Wednesday, February 22, 2012

Bored and sick: What’s a Cook to Do?



I’ve acquired some sort of flu-ish, cold-ish thing that is apparently going around. Supposedly only lasts a couple of days, but gee. Since I left work yesterday, I’ve dragged my feverish self from the sunroom sofa, to bed, to the living room sofa and back to bed. In the few moments I’m not shivering, when the ibuprofen and decongestant are working, I read cookbooks. When I feel too sick, I stare at the TV. The body is sick, but the mind is bored.

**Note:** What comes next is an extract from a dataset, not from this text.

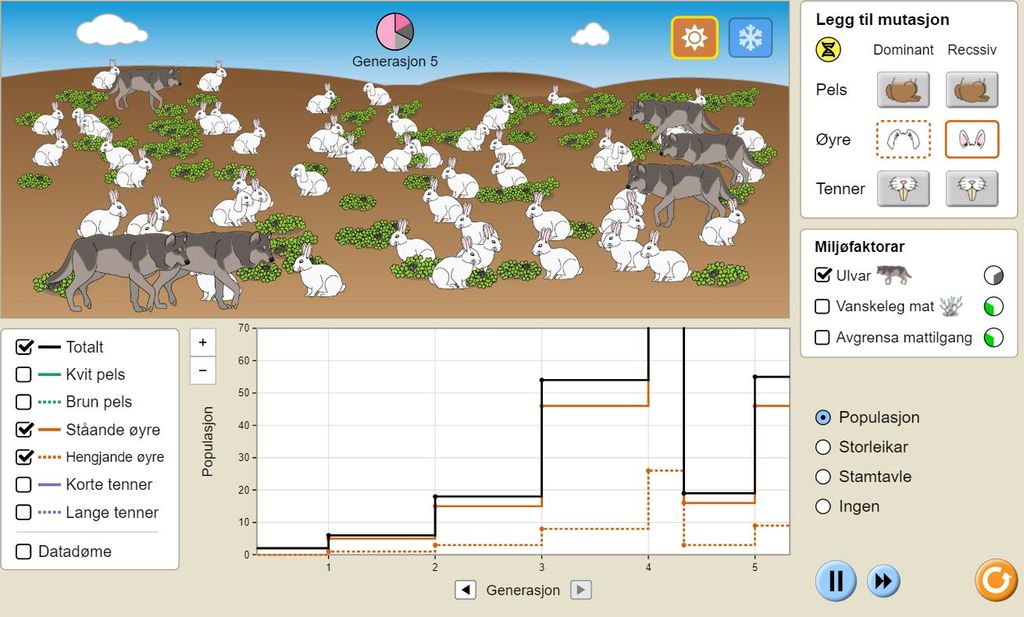Screen dimensions: 1024x617
Task: Switch to the snowy arctic environment
Action: pyautogui.click(x=750, y=38)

I have a good sized stack of what I call “Seminal Cookbooks” –the ones that teach you about foods and techniques you’ve never tried, or have so many recipes you want to try, the pages bristle with post-it notes. The books in this pile of has changed over the years. I've plopped the stack right next to me with my glasses and water so I can read with out rising from the sofa. Back in the early 80’s when I first had a kitchen to myself, Fr. Robert Farrar Capon, in his book “Supper of the Lamb”, taught me how to cut up a whole chicken, and divide a whole pork shoulder into smaller roasts. Good thing for a budding cook on a limited budget. I’ve been flipping through it today, and there are recipes in there that take me back to my cooking roots. So many things in that little book that seemed so revolutionary in that time, but so common now.

While I’m not up to preparing a meal today, I’m going to eat whatever Chuck defrosts, I am going to venture back to where my preoccupation with food and cooking began. Thank you Fr. Capon, wherever you are, it’s all been good!